Cloud SQL with BigQuery federation is not suitable because Cloud SQL is a regional service and cross region replication is asynchronous which does not provide strongly consistent multi region writes. Federation in BigQuery is for analytical querying of external data and it does not offer transactional guarantees or support for distributed ACID updates.

AlloyDB for PostgreSQL with read replicas is also not suitable because it is a regional system and its replicas are for reads. It does not offer globally strongly consistent multi region write transactions or external consistency for concurrent updates across regions.

The correct approach is Publish datasets through BigQuery Analytics Hub and let teams subscribe to linked datasets.

With Analytics Hub producers can publish curated read only datasets as listings that subscribers can easily discover and subscribe to. A subscription creates linked datasets in the consumer project that reference the publisher tables in place, which means queries always see the freshest data. Because linked datasets do not copy storage, costs remain low and producers operate a single authoritative dataset while sharing at scale without tickets.

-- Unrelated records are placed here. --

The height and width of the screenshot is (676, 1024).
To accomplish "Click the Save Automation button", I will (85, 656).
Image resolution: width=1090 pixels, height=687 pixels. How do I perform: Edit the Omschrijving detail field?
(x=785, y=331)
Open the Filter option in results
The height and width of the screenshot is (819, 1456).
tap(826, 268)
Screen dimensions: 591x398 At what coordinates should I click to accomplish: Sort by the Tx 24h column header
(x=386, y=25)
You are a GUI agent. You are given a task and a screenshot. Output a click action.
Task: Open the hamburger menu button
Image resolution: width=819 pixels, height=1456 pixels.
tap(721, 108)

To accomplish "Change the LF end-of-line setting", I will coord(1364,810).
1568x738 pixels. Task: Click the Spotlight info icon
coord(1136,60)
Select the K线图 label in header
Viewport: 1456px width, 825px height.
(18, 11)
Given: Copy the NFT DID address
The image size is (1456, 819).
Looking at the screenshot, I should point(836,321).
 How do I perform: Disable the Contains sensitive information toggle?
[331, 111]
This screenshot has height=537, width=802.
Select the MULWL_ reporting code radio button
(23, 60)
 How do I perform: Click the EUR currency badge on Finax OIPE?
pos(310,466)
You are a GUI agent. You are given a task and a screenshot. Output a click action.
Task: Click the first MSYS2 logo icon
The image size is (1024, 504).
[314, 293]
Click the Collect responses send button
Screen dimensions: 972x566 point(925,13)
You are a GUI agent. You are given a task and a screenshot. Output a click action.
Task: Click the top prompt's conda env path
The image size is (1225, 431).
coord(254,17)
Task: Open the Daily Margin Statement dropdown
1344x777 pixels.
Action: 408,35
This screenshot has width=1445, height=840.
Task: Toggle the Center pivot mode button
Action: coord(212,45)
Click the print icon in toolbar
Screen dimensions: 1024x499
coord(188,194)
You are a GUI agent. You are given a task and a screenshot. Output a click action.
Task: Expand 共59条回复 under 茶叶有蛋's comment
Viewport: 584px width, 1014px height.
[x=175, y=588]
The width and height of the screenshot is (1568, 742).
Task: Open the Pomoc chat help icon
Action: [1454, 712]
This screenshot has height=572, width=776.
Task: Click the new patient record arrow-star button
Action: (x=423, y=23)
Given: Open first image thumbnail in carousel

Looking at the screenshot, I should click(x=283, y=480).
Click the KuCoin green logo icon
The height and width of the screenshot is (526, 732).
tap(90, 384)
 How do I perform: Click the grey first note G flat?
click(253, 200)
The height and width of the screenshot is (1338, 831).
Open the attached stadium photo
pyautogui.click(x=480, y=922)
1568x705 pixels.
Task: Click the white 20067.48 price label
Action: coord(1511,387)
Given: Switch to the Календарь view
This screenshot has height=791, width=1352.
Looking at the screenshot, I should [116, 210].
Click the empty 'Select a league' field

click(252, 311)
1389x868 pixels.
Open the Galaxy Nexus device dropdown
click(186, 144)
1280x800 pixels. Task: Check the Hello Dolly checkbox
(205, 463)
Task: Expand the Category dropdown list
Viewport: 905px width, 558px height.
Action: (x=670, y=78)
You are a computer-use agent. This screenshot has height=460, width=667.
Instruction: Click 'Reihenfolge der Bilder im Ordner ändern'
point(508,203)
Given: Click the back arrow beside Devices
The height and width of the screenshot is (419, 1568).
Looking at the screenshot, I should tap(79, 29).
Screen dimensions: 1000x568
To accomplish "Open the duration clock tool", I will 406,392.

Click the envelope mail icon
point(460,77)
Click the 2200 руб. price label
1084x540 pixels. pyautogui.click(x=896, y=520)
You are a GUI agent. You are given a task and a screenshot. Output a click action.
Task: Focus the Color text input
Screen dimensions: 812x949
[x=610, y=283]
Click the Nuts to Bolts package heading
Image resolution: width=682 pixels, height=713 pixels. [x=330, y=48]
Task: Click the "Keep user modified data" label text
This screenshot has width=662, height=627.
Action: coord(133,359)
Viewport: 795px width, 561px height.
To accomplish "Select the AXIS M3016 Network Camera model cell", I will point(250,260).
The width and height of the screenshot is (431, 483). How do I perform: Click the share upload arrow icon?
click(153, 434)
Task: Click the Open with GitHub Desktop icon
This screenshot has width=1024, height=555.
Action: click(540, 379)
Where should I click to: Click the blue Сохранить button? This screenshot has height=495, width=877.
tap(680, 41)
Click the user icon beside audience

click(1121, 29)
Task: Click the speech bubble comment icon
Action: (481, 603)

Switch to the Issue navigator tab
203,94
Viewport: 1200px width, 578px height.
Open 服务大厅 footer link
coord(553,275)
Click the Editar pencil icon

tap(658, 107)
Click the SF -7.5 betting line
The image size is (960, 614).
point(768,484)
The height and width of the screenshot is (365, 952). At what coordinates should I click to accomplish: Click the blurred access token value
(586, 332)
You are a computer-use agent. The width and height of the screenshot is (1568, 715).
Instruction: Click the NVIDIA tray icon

Grant bigquery.dataViewer on each producer dataset to every subscribing team is difficult to scale across about 24 groups and offers no discovery or subscription workflow. It increases administrative overhead and encourages ticket driven access management even though it can provide freshness.

Use BigQuery Data Transfer Service to replicate shared datasets into a central exchange project on an hourly schedule duplicates data, raises storage cost, and introduces staleness between runs. The service is designed for scheduled transfers and copies rather than a publisher subscriber exchange model.

Catalog producer datasets in Dataplex and control access with tag based IAM for consumer projects improves governance and discovery, yet it does not provide a subscription model with in place access. Tag based controls do not replace dataset level sharing in BigQuery, so teams would still need direct role management and would not get the simplicity and freshness of a linked dataset approach.

The correct option is Use exponential backoff for retries and configure a dead letter topic that is different from the source with a maximum of 10 delivery attempts.

This configuration satisfies all three requirements. Exponential backoff spaces out push delivery retries which helps messages survive short outages without overwhelming the endpoint and the interval grows as failures continue. A dead letter policy then moves the message to a separate topic after the tenth failed delivery which prevents loops and provides a clear handoff path for failed processing.

Use immediate retry and enable dead lettering to a different topic with a cap of 10 delivery attempts is incorrect because immediate retry can flood the endpoint during an outage and it does not provide gradual retry behavior.

Set the acknowledgement deadline to 20 minutes is incorrect because the acknowledgement deadline does not control push retry pacing and it does not configure a dead letter route or enforce a delivery attempt limit.